Dell Pushes Up Server Density With FX
Since founding its Data Center Solutions unit back in May 2006, which began with a custom server drawn on the back of a bar napkin at the Driskell Hotel in Austin, Texas, Dell has learned a lot about the varied needs of enterprise, hyperscale, and supercomputing customers when it comes to systems and storage. The launch of the PowerEdge FX line brings together all of the engineering to take the lessons from hyperscale and apply them to enterprise and HPC customers who are looking for density but who also need more variability in their machines than the typical hyperscale shop has.
All system buyers want to have their hardware configured to precisely run their software stacks as efficiently as possible. It makes no sense to overprovision machines with distributed workloads because extra processing power, memory, or storage is wasted capital. At hyperscale datacenters, the hardware is literally designed and tuned along with software, and the companies have so few workloads that they only need a few different makes and models of machines to support their workloads. This is less true with supercomputing centers, which tend to have a larger number of workloads, and it is certainly not true of large enterprises, which typically have thousands of workloads and therefore need a wider variety of iron to support them. Trying to engineer a set of systems that can span all of these diverse needs is tricky, and that is precisely what the PowerEdge FX line is trying to do.

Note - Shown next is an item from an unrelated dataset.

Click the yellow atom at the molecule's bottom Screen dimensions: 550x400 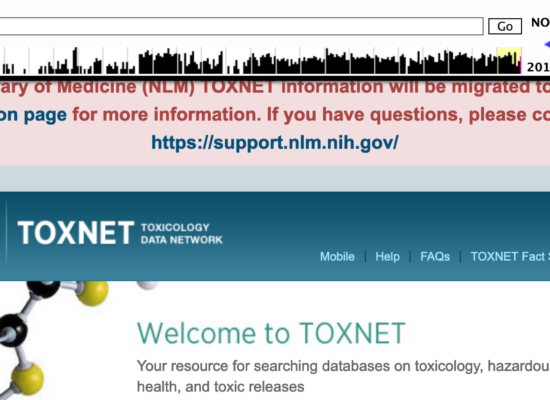point(27,380)
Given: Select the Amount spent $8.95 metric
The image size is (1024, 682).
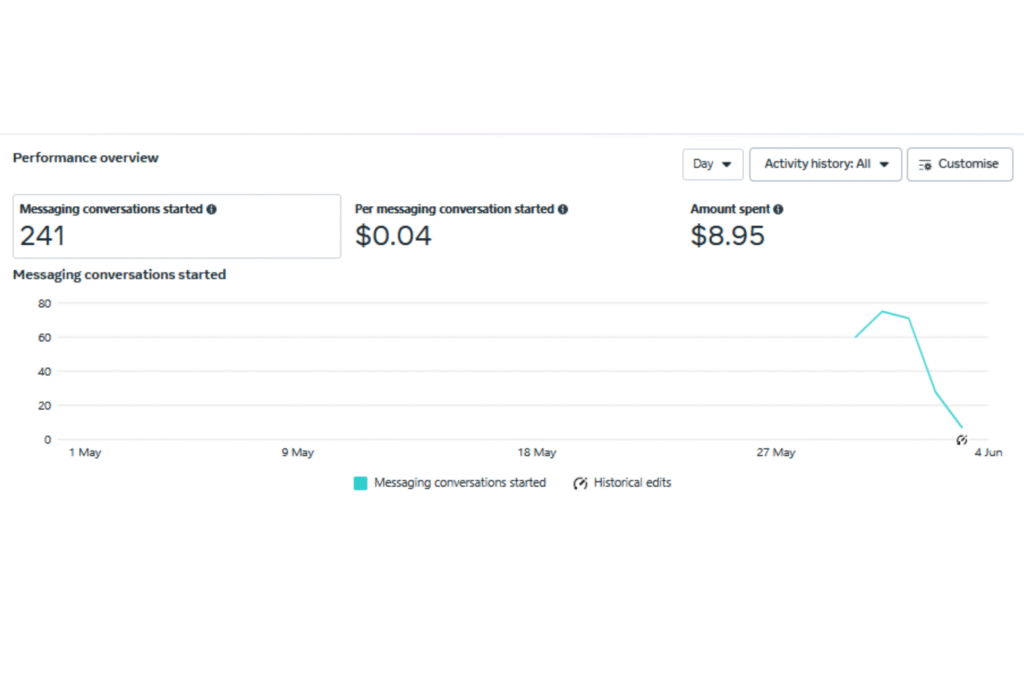Looking at the screenshot, I should 728,236.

"Rack and blade servers are used in the enterprise, and they have their strengths and weaknesses," explains Brian Payne, vice president of platform marketing, who gave EnterpriseTech a preview of the machines from Dell's New York offices. While rack servers are still the preferred form factor for hyperscale operators and are also the dominant form factor for the enterprise, they do not have density and cable aggregation, and they are not as compact or power-efficient as the same amount of compute crammed into a blade chassis. While blade servers have these features, the integrated networking and management in the blades as well as redundant features make them an inappropriate choice for both hyperscale and HPC uses who are extremely sensitive to overall cost, and moreover, you can't start out small with a blade server and match the low per-node cost of a rack server. "And with hyperscale workloads, the ability to support lots of disks inside the server is critical."

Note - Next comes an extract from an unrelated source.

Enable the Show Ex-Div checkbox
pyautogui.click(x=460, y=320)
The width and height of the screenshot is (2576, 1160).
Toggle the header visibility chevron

With modern distributed workloads, such as Hadoop analytics, NoSQL data stores, virtual server stacks and clouds, and even hyperconverged platforms that turn clusters into virtual storage area networks as well as compute farms, the need to have local storage on the node that is both fast and compact is increasingly important. The FX architecture that Dell is rolling out blends the best bits of rack and blade servers and also borrows from some of those custom system designs from the DCS unit to create a modular system that can meet that wide variety of needs.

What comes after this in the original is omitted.